Objective ▸ Pull the text lines out of the entries below and reproduce them word for word, leaving out the images.

## Begin Supplied material

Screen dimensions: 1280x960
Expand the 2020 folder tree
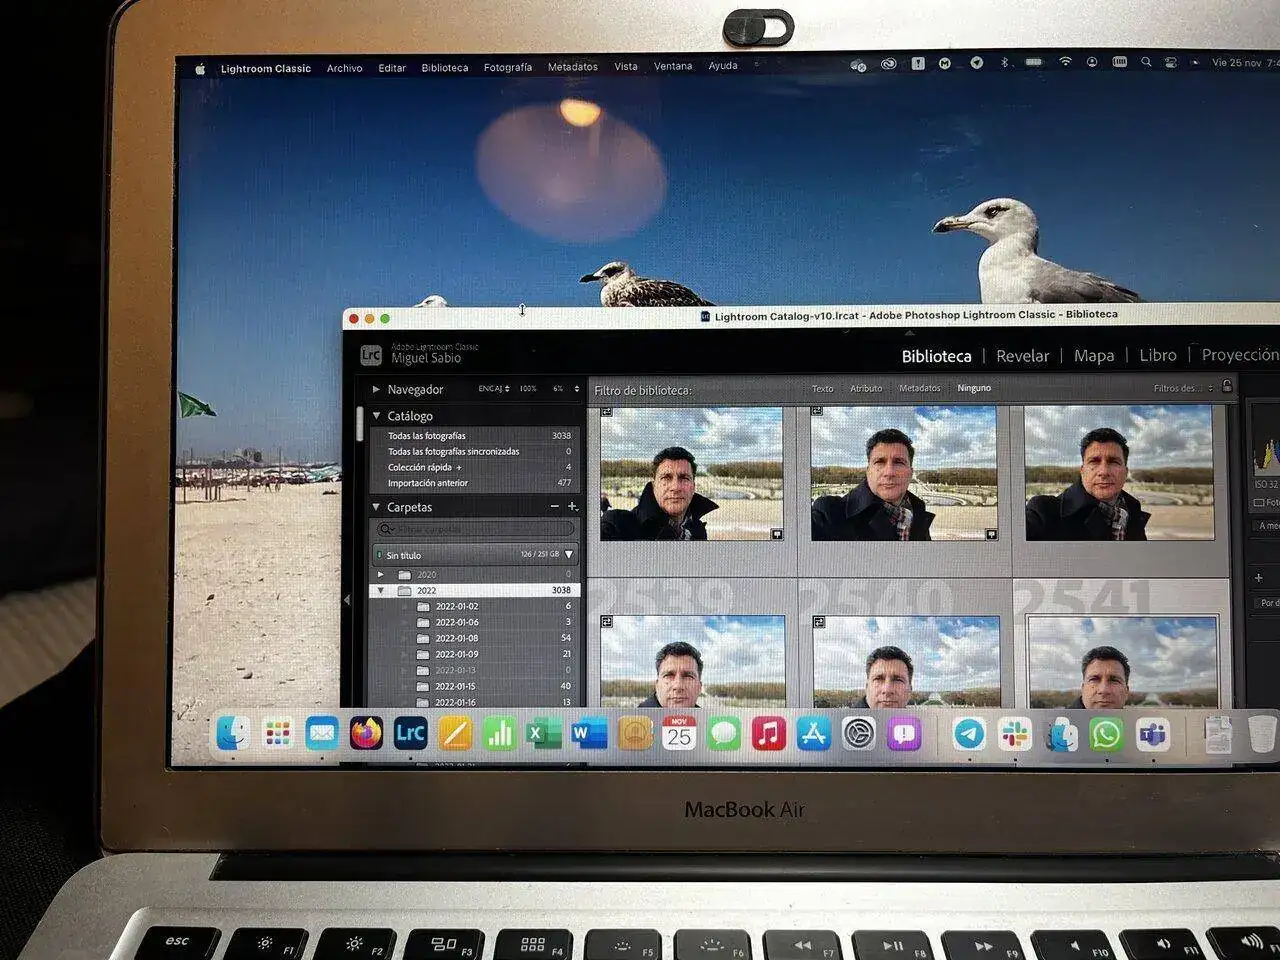tap(381, 575)
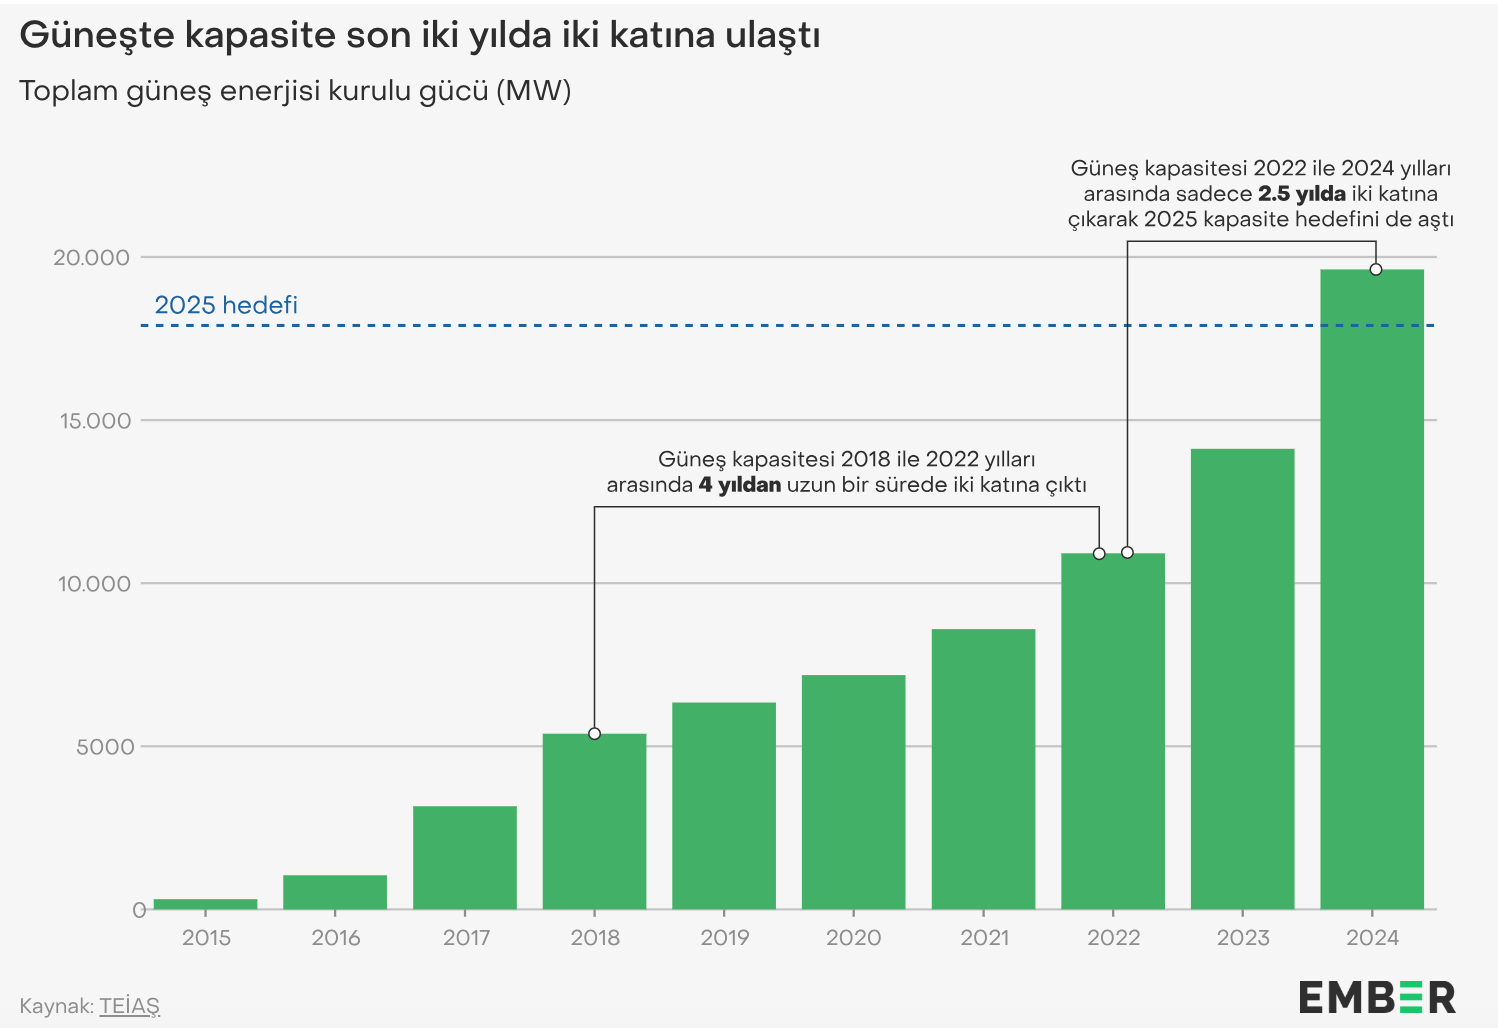Click the 2019 bar

[x=724, y=806]
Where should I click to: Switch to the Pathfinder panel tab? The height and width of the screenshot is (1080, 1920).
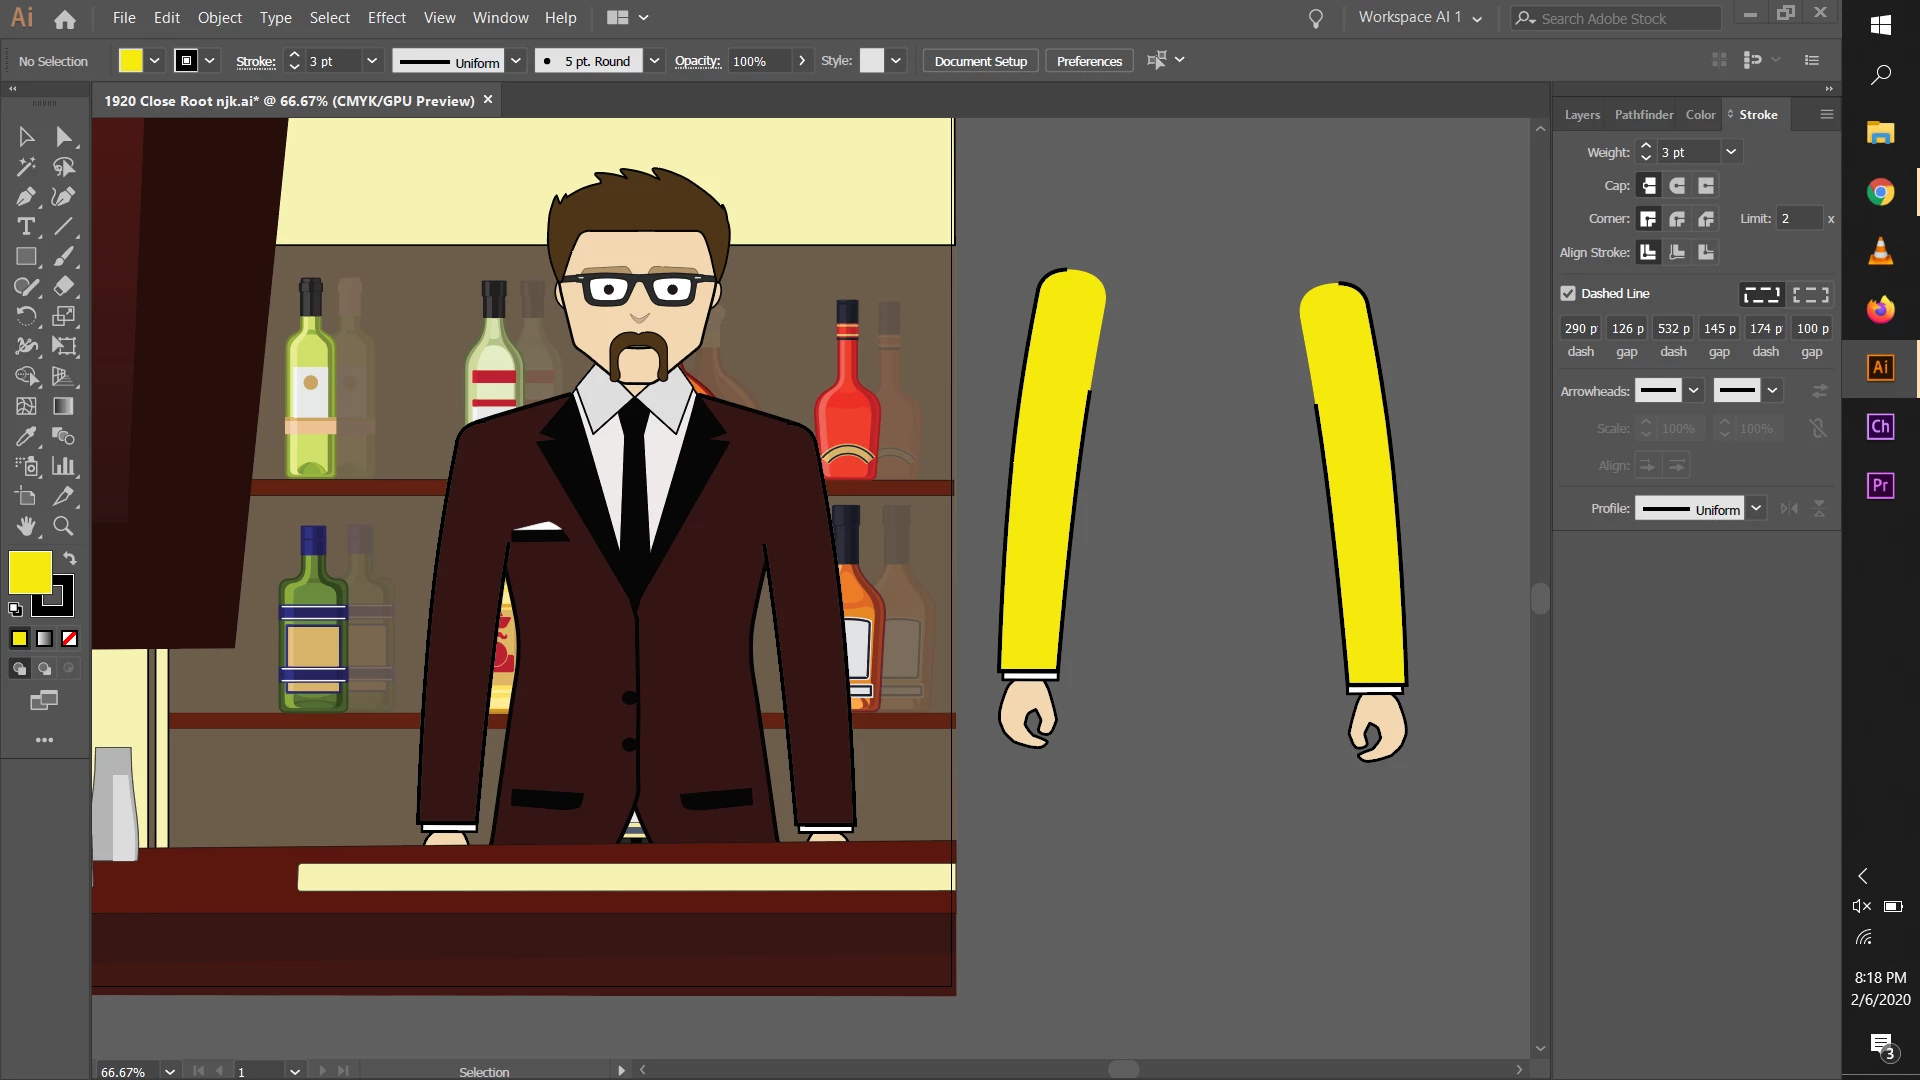1643,115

## End Supplied material

Output of the exercise ▸
Screen dimensions: 1280x960
Expand the 2020 folder tree
tap(381, 575)
Click the 2019 bar

[x=724, y=806]
Where should I click to: Switch to the Pathfinder panel tab? The height and width of the screenshot is (1080, 1920).
1643,115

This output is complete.